Parse using Text::CSV into Hash

B

batrams

Hi guys - this hunk of code seems to function as intended. After I get
code to work I'm often curious to run it by you gurus to see how you
might have done it. Please don't laugh too hard but any comments are
welcome.




open (TEXTFILE, "USES.txt") || die "not found\n";
my $csv = Text::CSV->new();

while ( <TEXTFILE> ) {
$csv->parse($_);
push(@H_USES, [$csv->fields]);
}
close(TEXTFILE);

# load up the hash
for my $i ( 0 .. $#H_USES ) {
$H_USES{$H_USES[$i][0]} = $H_USES[$i];
}




DB
 
J

Jim Gibson

Hi guys - this hunk of code seems to function as intended. After I get
code to work I'm often curious to run it by you gurus to see how you
might have done it. Please don't laugh too hard but any comments are
welcome.




open (TEXTFILE, "USES.txt") || die "not found\n";

Lexical variables with lower-case names are better than package globals
in uppercase. The 'or' operator had better precedence for this use than
'||'. It is always good to include the open error ($!) in the die
message. I would usually put the file name in a scalar variable and
include that in the error message as well.

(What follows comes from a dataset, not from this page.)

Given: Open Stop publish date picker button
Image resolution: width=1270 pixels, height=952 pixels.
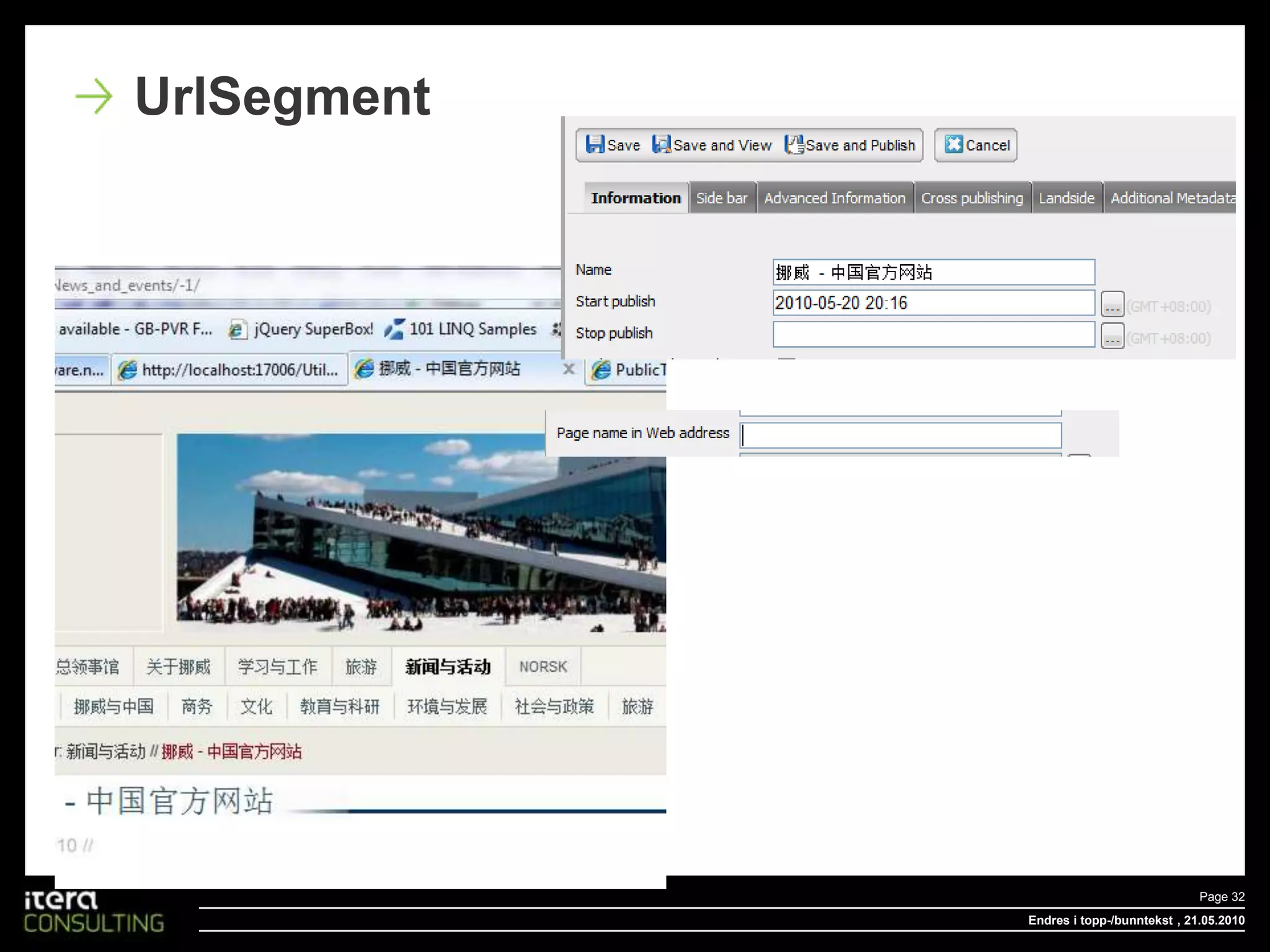Looking at the screenshot, I should pos(1112,337).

See the examples in the documentation for Text::CSV for a better style
of programming to read in a text file.
my $csv = Text::CSV->new();

while ( <TEXTFILE> ) {
$csv->parse($_);
push(@H_USES, [$csv->fields]);

I would use lower-case variable names, and I always include the
parentheses for function/subroutine/method calls ($csv->fields()), even
if they are not required, as it gives me a better clue of what is going
on.

You should always 'use strict;' and declare your variables.
}
close(TEXTFILE);

# load up the hash
for my $i ( 0 .. $#H_USES ) {
$H_USES{$H_USES[$i][0]} = $H_USES[$i];
}

Loops should be indented, and the integer index is not needed:

for my $row ( @H_USES ) {
$H_USES{$row->[0]} = $row;
}

But I would populate the hash in the while loop, rather than in a
separate loop afterwards.
 
J

J. Gleixner

Hi guys - this hunk of code seems to function as intended. After I get
code to work I'm often curious to run it by you gurus to see how you
might have done it. Please don't laugh too hard but any comments are
welcome.

If you want a hash, see the getline_hr method.
 
R

Rainer Weikusat

[...]
open (my $TEXTFILE, "<", $file)
or die "Couldn't open '$file': $!\n";
[...]

- I put back the "\n" on the die message: file and line are useful
for a programmer, and should be left in on messages you don't
expect to ever see in production, but messages addressed to the
end user don't want them.

The end-user is going to report the problem as "It crashed" no matter
what actually occurred and any information said end-user can just
copy&paste into an e-mail is possibly helpful to the person who is
supposed to deal with the issue.

[...]
Another advantage of lexical filehandles is they auto-close when they go
out of scope. It's risky taking advantage of this if you have written to
the handle: in that case you should be calling close explicitly and
checking the return value.

Or so the Linux close(2) manpage claims. The reason it does this is
because data written to a file residing on a NFS filesystem (and
possibly, other network file systems) isn't necessarily sent to the
server until the (NFS) filehandle is closed. Because of this, the
return value of a close of such a file may be some error which ocurred
during network communication. For practical purpose, this is often
irrelevant and - much more importantly - checking the return value of
the close doesn't help except if reporting "This didn't work. Bad for
you!" is considered to be useful. Programs which care about the
integrity of data written to some persistent medium, at least to the
degree this is possible, need to use fsync before closing the file and
need to implement some strategy for dealing with errors returned by
that (for Perl, this means invoking IO::Handle::flush, followed by
IO::Handle::Sync).

The actual write operation can actually fail after close returned
success even for local files.
 
G

George Mpouras

my %H_USES;
while (<DATA>) {
$_=[split ','];$H_USES{$_->[0]}=$_
}

use Data::Dumper; print Dumper(\%H_USES);

__DATA__
a1,b1,c1,d1
a2,b2,c2,d2
a3,b3,c3,d3
a3,b3,c3,d3
 
J

Justin C

[snip]
The only important improvement here is the 'my $TEXTFILE'. Bareword
filehandles are always global

Hey! And there's the answer to a question I was going to post! Couldn't
figure our why I had to pass a sub a ref to a hash from the calling
hash, but it figured out the FH all by itself. Now I know... and I know
why not to do it too. TY!

[snip]

Justin.
 
R

Rainer Weikusat

Ben Morrow said:
You are certainly right for a large (and important) class of end-users.
Programs aimed at such people should, as you say, simply give a message
saying 'there was a problem' plus some way to send someone competent a
logfile with as much detailed information as possible.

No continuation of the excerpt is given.